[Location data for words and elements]
· · ·
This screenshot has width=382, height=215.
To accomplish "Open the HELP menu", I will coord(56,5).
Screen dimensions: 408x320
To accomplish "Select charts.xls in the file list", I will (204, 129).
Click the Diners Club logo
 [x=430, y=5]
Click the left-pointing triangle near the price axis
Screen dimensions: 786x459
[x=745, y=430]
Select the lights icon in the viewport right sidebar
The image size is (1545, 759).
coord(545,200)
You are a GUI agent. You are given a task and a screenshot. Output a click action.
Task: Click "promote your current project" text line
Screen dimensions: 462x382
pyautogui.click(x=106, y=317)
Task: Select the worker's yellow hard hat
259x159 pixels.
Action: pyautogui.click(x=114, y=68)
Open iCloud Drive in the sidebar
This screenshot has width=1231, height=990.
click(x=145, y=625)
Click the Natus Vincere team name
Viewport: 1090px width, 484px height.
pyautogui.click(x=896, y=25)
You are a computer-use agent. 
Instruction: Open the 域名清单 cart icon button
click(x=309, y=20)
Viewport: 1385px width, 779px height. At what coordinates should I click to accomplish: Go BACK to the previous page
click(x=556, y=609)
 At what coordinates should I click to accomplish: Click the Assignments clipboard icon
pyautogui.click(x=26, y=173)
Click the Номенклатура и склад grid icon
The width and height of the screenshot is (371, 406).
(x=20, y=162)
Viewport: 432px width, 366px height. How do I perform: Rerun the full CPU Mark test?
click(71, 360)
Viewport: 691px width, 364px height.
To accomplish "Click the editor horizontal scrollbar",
· · ·
WHAT IS EXPECTED: Return all of the entries above without any changes, keeping every line as it appears.

SOLUTION FOR THIS TASK:
This screenshot has width=382, height=215.
To accomplish "Open the HELP menu", I will coord(56,5).
Screen dimensions: 408x320
To accomplish "Select charts.xls in the file list", I will (204, 129).
Click the Diners Club logo
 [x=430, y=5]
Click the left-pointing triangle near the price axis
Screen dimensions: 786x459
[x=745, y=430]
Select the lights icon in the viewport right sidebar
The image size is (1545, 759).
coord(545,200)
You are a GUI agent. You are given a task and a screenshot. Output a click action.
Task: Click "promote your current project" text line
Screen dimensions: 462x382
pyautogui.click(x=106, y=317)
Task: Select the worker's yellow hard hat
259x159 pixels.
Action: pyautogui.click(x=114, y=68)
Open iCloud Drive in the sidebar
This screenshot has width=1231, height=990.
click(x=145, y=625)
Click the Natus Vincere team name
Viewport: 1090px width, 484px height.
pyautogui.click(x=896, y=25)
You are a computer-use agent. 
Instruction: Open the 域名清单 cart icon button
click(x=309, y=20)
Viewport: 1385px width, 779px height. At what coordinates should I click to accomplish: Go BACK to the previous page
click(x=556, y=609)
 At what coordinates should I click to accomplish: Click the Assignments clipboard icon
pyautogui.click(x=26, y=173)
Click the Номенклатура и склад grid icon
The width and height of the screenshot is (371, 406).
(x=20, y=162)
Viewport: 432px width, 366px height. How do I perform: Rerun the full CPU Mark test?
click(71, 360)
Viewport: 691px width, 364px height.
To accomplish "Click the editor horizontal scrollbar",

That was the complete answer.